How did a Sardinian folksinger by the name of Gavino De Lunas end up murdered by the Nazis in Rome’s Ardeatine Caves 70 years ago — the most notorious Nazi atrocity in WW2 Italy?
Here’s my March 21, 2014 story about it in Tablet Magazine.
70 Years Later, Memory of Nazi Massacre Still Divides Some Italians—and Unites Others
The victims of the Ardeatine Caves murders included partisans, Jews, and a Sardinian folk star named Gavino De Lunas
In December, I visited a woman named Barbara Cole, who lives part-time near the small town of Todi, in central Italy. Over lunch, she told stories about her family and especially about her grandfather, a colorful Sardinian folk hero whose life history she has been piecing together from family documents and other sources.

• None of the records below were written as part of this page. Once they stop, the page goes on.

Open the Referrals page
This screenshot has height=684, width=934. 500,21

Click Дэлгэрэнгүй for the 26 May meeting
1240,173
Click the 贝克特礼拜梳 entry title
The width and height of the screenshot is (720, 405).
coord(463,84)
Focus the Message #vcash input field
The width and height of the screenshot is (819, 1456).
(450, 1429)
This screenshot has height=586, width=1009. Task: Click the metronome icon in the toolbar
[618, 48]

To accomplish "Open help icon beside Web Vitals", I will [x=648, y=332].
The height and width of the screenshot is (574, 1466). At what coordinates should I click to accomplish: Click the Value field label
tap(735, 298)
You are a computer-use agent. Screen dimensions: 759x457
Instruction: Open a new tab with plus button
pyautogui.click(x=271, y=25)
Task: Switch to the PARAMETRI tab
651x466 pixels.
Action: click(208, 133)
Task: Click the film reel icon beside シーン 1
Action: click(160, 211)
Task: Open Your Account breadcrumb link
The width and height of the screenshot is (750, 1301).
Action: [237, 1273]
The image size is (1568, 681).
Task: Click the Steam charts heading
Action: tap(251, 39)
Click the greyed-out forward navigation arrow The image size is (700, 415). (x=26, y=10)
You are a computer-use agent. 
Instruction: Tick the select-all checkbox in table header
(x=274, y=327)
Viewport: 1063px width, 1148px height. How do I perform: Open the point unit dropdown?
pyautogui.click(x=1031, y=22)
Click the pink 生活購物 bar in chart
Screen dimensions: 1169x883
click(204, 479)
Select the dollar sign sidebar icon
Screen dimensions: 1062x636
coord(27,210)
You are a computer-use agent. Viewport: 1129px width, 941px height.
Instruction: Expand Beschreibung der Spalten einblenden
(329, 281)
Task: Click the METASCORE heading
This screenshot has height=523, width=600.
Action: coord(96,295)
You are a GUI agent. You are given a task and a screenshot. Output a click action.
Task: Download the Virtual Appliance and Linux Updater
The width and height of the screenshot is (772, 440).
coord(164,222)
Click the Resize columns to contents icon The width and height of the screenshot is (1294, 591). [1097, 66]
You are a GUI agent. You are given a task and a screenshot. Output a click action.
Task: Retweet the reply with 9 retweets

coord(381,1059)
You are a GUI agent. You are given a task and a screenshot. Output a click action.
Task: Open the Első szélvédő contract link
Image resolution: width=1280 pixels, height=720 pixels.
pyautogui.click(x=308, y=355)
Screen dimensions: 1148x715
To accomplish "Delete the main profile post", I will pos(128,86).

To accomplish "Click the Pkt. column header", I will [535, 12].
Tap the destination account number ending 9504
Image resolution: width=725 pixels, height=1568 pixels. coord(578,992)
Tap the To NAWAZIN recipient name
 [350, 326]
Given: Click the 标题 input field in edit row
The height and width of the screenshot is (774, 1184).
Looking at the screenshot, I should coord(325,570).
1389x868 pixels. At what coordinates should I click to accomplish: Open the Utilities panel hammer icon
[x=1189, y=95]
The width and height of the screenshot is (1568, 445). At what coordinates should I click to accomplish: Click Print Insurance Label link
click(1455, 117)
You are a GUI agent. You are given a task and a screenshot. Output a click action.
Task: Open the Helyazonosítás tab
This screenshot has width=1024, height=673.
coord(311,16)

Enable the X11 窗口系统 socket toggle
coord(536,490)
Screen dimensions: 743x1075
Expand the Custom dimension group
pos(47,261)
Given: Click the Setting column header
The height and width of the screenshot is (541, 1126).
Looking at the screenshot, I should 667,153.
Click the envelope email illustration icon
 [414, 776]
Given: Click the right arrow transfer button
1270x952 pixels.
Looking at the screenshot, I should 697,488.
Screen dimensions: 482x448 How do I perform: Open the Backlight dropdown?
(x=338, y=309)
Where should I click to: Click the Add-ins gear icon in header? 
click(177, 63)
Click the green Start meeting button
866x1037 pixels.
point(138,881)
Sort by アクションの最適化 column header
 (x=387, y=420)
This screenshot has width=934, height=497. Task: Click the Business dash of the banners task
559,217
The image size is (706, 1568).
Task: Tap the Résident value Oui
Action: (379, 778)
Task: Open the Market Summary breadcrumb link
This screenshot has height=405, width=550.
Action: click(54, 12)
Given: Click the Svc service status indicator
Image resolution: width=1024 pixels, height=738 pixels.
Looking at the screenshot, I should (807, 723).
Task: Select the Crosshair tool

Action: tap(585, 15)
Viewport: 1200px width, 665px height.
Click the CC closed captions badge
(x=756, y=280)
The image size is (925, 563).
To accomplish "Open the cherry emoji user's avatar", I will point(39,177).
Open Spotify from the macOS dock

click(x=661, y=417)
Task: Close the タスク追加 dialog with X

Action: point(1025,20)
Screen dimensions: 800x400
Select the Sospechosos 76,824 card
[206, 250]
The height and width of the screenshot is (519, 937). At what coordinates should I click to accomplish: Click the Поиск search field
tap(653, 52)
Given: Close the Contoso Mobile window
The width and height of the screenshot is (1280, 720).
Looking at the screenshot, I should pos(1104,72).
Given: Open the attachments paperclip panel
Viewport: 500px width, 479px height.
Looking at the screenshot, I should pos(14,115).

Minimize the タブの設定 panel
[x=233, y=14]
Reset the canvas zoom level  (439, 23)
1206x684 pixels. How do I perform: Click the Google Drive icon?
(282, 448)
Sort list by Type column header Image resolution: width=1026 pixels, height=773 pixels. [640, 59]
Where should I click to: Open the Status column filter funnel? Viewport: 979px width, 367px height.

Cole’s father was a British airman who met her mother, a local beauty queen, while he was stationed in Sardinia after World War II. Cole herself was raised in England and has only begun exploring her Sardinian heritage in recent years.
Her mother’s father, she told me, had been a well-known Sardinian poet and folk singer named Gavino Luna, who had gone by the stage name Gavino De Lunas. Though little-known outside Sardinia, he was famous on the island, especially in his hometown of Padria. Gavino cut records, played guitar, was photographed wearing traditional Sardinian folk costume—complete with tasseled hat—and published his lyrics in print.
As a day job, he worked for the Italian postal service, based in post offices in Cagliari, L’Aquila, and Rome. He was wounded fighting for Italy in World War I, and during World War II he worked in Rome for the underground anti-Fascist resistance. In early 1944, Gavino was employed at the main post office in Rome, but he also secretly helped carry out acts of sabotage—such as cutting phone lines and laying explosives. “He had great passion and hated that the Germans were taking over his country,” Cole told me.